# Zaor Miza 88 XL review



## chillbot (Feb 6, 2018)

I was going to tack this on to the other Zaor desk thread, but there are a lot of desk threads floating around (sorry, my bad) and I thought that @Nick Batzdorf and @Virtuoso might be interested.

Just got this desk today.

Should clarify, I don't have a lot of experiences with desks. But I've looked at a lot. This is like someone who owns Metropolis Ark 2 and Albion 4 reviewing the latest Output library... so who knows.

Anyway I got this one today.

What I have to go on... my KK Audio 9-piece modular solid wood custom setup designed to my exact specifications that was reasonably priced and I've had for 10 years and still looks stunning gets an A+. So the bar is set pretty high. The Argosy desk that I hated for four years here gets an F-.

In between is a Sound Construction desk that gets a solid A-. But it doesn't hold a keyboard or do much. Still it's a great desk. Came in three pieces, stick the legs on, done.  It's really nice, but simple.

Overall I give this Zaor a disappointingly solid B. If that makes sense. Was hoping for better. But still... the bar was set very high for me.

Pros:

Really solid build, but particle board. But I mean really solid particle board. The damn thing weighs 300 lbs.

Came in only 12 pieces. But the hardware was 90% assembled already. The racks were already on, the keyboard sliders already on, most of all of the hardware was on. You only needed a screwdriver, and every assembly on every piece was the exact same, there was only one kind of hardware. Directions were shit, but you didn't need them. I put it together in 25 minutes... and I am usually above average at assembly but I was a bunch of cold medicine and a bottle of wine in. This is the rare one you don't want a power screwdriver, wouldn't have fit anyway. One screwdriver and minimal effort and it was together.

Shipped in two boxes that weighed 300 lbs together on the pallet but probably only 180 lbs and 100 lbs without. Easy packaging. But the cardboard must have been 1" thick, never seen anything like it.

There was actually one corner damaged in shipment that would have driven me batty (how much work to return one piece?) but fortunately it ended up in the back where you don't see it.

Easy access to the racks, cable management most excellent. They cut away the backs of the racks to make access and I seriously love the cable management tube, it's perfect. Lots of holes everywhere.

Came with 50 rack screws, not necessary and not advertised but a nice touch. None of my other desks ever came with rack screws. Not like it's a big deal but I recently paid $20 bucks for 40 rack screws so whatever.

It's so pretty. Pretty and solid:







OK now for the cons:

Look at that wasted table space, tfw?

When I looked at it I only measured side-to-side to see if it would fit, I wasn't thinking about the front-to-back.

So I would have put half that much table space, if not less. I mean you can easily fit a computer keyboard plus a controller in that space, why have so much desk if your piano keyboard is designed to go underneath?

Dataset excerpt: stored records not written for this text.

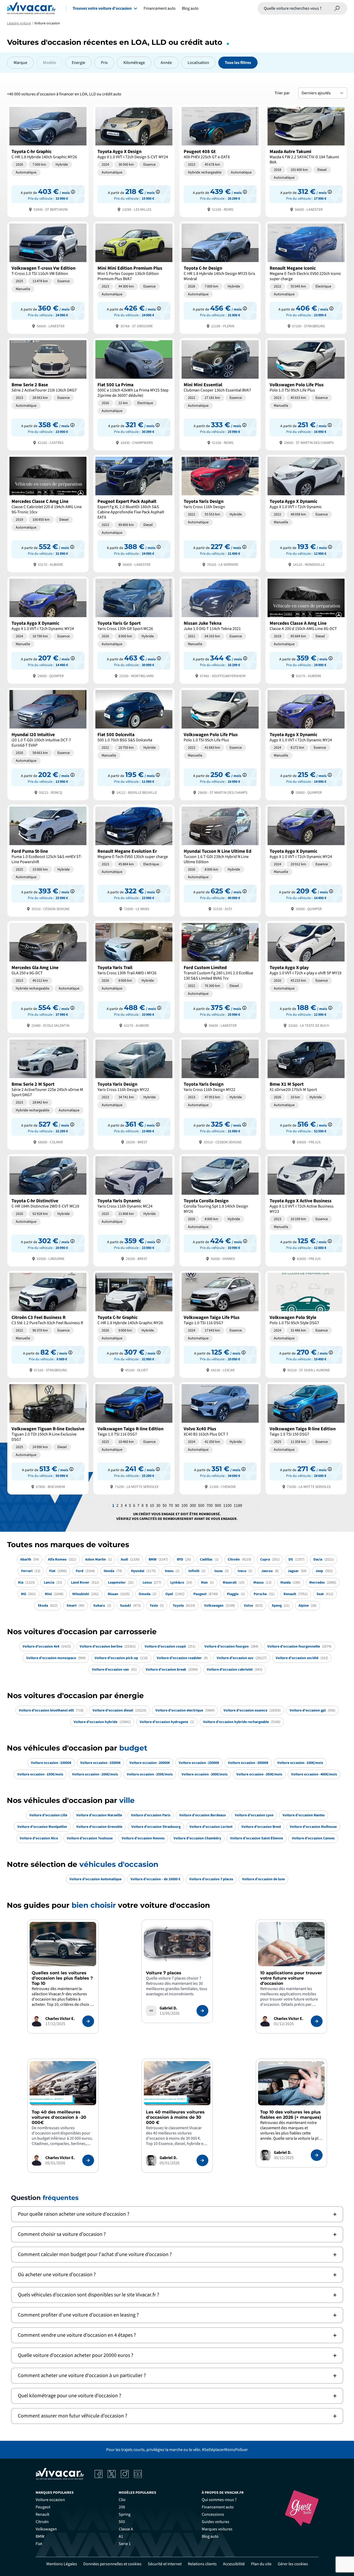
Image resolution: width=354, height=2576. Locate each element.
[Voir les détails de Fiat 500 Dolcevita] (134, 743)
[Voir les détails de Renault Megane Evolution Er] (134, 860)
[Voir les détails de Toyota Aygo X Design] (134, 160)
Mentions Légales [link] (61, 2564)
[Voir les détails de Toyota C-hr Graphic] (48, 160)
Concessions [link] (213, 2514)
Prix (104, 63)
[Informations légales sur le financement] (73, 192)
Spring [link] (124, 2514)
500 (201, 1505)
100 (184, 1505)
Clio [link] (122, 2500)
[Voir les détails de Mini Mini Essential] (220, 393)
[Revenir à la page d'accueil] (31, 8)
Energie (78, 63)
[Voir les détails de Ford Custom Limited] (220, 976)
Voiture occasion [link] (50, 2500)
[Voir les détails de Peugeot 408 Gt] (220, 160)
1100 (227, 1505)
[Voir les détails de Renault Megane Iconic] (306, 277)
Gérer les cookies (293, 2564)
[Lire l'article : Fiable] (88, 2021)
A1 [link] (121, 2536)
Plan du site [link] (261, 2564)
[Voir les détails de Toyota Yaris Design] (220, 513)
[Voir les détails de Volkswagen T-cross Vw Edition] (48, 277)
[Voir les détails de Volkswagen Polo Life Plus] (306, 393)
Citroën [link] (42, 2522)
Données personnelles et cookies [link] (112, 2564)
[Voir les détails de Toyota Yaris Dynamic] (134, 1209)
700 (209, 1505)
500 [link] (122, 2522)
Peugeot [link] (43, 2507)
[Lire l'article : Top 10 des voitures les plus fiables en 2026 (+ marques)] (317, 2155)
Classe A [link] (126, 2529)
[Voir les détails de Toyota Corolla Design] (220, 1209)
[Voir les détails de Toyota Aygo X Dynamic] (306, 513)
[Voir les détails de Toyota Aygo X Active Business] (306, 1209)
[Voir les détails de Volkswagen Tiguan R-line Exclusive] (48, 1437)
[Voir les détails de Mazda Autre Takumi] (306, 160)
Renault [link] (42, 2514)
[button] (177, 2214)
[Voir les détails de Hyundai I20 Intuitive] (48, 743)
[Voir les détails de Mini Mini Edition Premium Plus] (134, 277)
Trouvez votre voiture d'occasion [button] (102, 8)
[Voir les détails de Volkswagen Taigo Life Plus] (220, 1324)
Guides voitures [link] (215, 2522)
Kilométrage (134, 63)
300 (193, 1505)
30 (158, 1505)
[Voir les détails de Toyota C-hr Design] (220, 277)
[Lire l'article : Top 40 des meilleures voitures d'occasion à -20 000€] (88, 2160)
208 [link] (122, 2507)
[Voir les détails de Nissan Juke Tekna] (220, 630)
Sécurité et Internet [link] (165, 2564)
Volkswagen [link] (46, 2529)
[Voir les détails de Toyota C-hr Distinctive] (48, 1209)
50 (164, 1505)
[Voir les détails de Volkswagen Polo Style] (306, 1324)
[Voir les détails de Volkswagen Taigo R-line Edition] (134, 1437)
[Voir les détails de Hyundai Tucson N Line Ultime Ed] (220, 860)
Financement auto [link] (218, 2507)
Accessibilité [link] (234, 2564)
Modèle (49, 63)
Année (166, 63)
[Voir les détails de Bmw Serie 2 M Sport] (48, 1093)
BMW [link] (40, 2536)
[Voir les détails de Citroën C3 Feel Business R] (48, 1324)
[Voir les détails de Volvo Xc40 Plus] (220, 1437)
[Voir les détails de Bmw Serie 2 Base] (48, 393)
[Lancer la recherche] (337, 8)
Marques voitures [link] (217, 2529)
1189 (238, 1505)
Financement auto (160, 8)
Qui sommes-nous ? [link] (219, 2500)
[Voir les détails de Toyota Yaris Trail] (134, 976)
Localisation (198, 63)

Probably just stick a big monitor on an arm so it comes forward, fine. Those monitors are not hooked up they are 24". But I still don't see the point in having that much desk space, makes no sense.

Unfortunately the biggest issue for me is the amount of distance between the keyboard tray and the desktop. Which is why it gets a B despite being a beautiful and well-designed desk. There's almost 7.5" between the keyboard tray and the bottom of the desk, why? That would accommodate my giant Motif XF8 but maybe there needs to be a way to adjust it?

I have a fairly large Roland RD2000 in there and there is 1 7/8" of extra room. So I could put a piece of wood under it but that doesn't help the leg room. I think I am going to wind up taking the whole desk apart and raising up the keyboard tray 1.5".






EDIT: Oh here's another minor con. So the assembly was super easy and no instructions needed. Except...maybe there's a better way. From the poorly-documented diagram, it looks like you put one side down and attach all the pieces. So then you have this:






So your next move is to attach the last side. Easy. Just line up 43 holes (I counted) and get them to all line up together so easy. Just 43 holes, no worries.


----------



## lsabina (Feb 9, 2018)

My Zoar Miza M purchase this summer was so-so. First unit came slightly damaged--the odd chip and scratch. Nothing big, but still noticible. The vendor (Sweetwater) was cool and got me a replacement without me having to repackage and return the original. So now I have a bunch of extra parts. But the real disappointment was that the keyboard shelf started to bow after a month. It was advertised as being able to support 65 lbs or so. But my Roland RD2000, at 54lbs, seemed to be too much for it. I ended up having to get a shelf strengthener, which saved it. On the other hand the Miza rack unit and monitor stands look great.


----------



## chillbot (Feb 9, 2018)

lsabina said:


> It was advertised as being able to support 65 lbs or so. But my Roland RD2000, at 54lbs, seemed to be too much for it. I ended up having to get a shelf strengthener, which saved it.


This is really disappointing but good to know, as I planned to also put a RD2000 on it. Sweetwater assured me it was weighted for plenty more. What did you use for a shelf strengthener? I also plan to raise up the keyboard tray buy 1.5 inches.


----------



## lsabina (Feb 9, 2018)

I used the heavy duty version found on this page:

https://hangmanproducts.com/search?q=Shelf+stiffener

The underhang part (only on the heavy duty version) is really needed, as that's the only way to really strengthen a shelf and eliminate the sag. It really does work, but if you are tall, you may have to lower your seating position so that your legs don't bump up against it. I got used to that and don't even think about it now.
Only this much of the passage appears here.